--- START ---

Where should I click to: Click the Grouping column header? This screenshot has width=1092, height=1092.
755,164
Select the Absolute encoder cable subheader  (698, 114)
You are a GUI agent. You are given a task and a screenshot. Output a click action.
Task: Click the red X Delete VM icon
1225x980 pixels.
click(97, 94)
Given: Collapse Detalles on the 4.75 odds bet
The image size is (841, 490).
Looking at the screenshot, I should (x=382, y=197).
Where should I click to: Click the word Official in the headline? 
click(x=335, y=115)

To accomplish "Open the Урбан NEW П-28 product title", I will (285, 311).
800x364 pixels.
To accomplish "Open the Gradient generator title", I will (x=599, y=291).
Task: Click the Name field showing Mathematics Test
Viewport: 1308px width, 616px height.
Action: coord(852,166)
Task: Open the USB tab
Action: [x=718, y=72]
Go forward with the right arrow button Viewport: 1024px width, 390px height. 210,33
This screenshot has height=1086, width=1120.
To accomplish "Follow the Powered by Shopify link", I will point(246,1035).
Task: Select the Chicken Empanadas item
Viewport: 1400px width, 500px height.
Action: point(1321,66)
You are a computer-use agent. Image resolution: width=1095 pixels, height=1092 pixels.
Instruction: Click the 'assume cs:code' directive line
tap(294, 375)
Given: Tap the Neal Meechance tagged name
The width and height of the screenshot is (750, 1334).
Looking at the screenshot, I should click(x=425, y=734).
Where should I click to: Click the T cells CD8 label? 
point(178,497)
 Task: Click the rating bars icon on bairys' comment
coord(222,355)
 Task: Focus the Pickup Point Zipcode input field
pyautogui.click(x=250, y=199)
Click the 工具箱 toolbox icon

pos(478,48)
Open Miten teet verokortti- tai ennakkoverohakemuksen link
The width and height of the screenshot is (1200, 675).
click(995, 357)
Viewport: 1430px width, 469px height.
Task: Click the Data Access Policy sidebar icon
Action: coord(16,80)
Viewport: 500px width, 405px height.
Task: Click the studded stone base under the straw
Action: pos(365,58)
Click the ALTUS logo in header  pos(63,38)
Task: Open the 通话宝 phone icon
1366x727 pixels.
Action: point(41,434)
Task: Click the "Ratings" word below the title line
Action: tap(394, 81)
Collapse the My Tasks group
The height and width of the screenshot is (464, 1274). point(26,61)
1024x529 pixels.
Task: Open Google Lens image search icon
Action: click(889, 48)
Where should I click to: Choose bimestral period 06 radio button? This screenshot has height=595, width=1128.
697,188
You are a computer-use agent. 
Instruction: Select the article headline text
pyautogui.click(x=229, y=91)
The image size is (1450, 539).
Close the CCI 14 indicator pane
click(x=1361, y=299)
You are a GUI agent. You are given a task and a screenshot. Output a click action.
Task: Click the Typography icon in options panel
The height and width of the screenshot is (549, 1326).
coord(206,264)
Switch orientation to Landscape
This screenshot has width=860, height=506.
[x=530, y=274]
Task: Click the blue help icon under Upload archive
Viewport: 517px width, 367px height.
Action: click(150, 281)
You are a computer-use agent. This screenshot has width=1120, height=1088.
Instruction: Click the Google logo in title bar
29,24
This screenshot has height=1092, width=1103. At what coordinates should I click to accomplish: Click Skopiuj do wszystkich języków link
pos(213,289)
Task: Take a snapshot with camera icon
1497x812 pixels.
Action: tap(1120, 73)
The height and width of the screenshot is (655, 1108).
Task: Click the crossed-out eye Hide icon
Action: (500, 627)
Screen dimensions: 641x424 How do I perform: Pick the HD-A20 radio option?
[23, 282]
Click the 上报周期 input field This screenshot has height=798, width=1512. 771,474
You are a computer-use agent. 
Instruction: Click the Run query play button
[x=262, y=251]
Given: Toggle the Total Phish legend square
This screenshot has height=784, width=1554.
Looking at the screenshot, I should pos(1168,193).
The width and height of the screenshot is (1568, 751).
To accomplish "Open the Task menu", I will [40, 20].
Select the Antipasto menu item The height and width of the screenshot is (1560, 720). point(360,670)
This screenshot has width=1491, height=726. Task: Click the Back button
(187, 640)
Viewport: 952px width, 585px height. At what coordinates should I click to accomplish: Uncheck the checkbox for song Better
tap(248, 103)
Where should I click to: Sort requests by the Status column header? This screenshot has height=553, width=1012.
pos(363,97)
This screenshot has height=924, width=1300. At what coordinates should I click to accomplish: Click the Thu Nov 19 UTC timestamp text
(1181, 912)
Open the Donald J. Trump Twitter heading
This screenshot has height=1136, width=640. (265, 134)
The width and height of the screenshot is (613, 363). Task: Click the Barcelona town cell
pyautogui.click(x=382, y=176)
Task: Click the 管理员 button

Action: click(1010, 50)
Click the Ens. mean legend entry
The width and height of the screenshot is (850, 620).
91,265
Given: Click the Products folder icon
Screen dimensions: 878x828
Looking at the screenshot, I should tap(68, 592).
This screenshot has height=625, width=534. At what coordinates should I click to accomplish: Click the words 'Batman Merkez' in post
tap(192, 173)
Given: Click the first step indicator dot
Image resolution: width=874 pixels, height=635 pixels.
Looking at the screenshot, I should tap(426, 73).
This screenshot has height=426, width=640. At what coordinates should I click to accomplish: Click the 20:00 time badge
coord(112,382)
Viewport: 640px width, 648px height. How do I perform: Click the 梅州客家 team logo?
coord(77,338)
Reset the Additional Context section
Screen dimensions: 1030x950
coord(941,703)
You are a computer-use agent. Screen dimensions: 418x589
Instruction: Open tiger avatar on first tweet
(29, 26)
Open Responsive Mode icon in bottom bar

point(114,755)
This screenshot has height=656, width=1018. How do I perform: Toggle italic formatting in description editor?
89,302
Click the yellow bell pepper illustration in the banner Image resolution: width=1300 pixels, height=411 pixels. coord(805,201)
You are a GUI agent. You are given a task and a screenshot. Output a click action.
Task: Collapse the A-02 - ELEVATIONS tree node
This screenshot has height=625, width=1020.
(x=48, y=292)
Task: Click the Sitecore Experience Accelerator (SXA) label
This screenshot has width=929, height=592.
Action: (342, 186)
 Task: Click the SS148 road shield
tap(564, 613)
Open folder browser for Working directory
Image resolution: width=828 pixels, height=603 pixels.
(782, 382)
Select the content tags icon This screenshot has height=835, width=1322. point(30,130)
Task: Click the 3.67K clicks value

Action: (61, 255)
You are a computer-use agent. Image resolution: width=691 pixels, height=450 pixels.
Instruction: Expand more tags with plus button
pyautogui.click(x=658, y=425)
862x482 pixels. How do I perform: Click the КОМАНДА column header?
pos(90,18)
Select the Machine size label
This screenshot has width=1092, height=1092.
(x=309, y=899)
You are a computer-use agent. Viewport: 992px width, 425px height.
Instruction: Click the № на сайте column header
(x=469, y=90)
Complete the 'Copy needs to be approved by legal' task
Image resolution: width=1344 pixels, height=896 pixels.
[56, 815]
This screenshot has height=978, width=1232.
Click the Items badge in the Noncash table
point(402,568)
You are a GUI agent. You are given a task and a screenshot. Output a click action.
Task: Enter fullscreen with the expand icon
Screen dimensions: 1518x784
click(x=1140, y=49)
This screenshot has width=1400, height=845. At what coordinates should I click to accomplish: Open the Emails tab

--- END ---

▶ [INSTRUCTIONS TO FOLLOW] What is wanted is every line from the first line of the entries through the line that contains "Go forward with", given again exactly.

▶ [RESPONSE]
Where should I click to: Click the Grouping column header? This screenshot has width=1092, height=1092.
755,164
Select the Absolute encoder cable subheader  (698, 114)
You are a GUI agent. You are given a task and a screenshot. Output a click action.
Task: Click the red X Delete VM icon
1225x980 pixels.
click(97, 94)
Given: Collapse Detalles on the 4.75 odds bet
The image size is (841, 490).
Looking at the screenshot, I should (x=382, y=197).
Where should I click to: Click the word Official in the headline? 
click(x=335, y=115)

To accomplish "Open the Урбан NEW П-28 product title", I will (285, 311).
800x364 pixels.
To accomplish "Open the Gradient generator title", I will (x=599, y=291).
Task: Click the Name field showing Mathematics Test
Viewport: 1308px width, 616px height.
Action: coord(852,166)
Task: Open the USB tab
Action: [x=718, y=72]
Go forward with the right arrow button Viewport: 1024px width, 390px height. 210,33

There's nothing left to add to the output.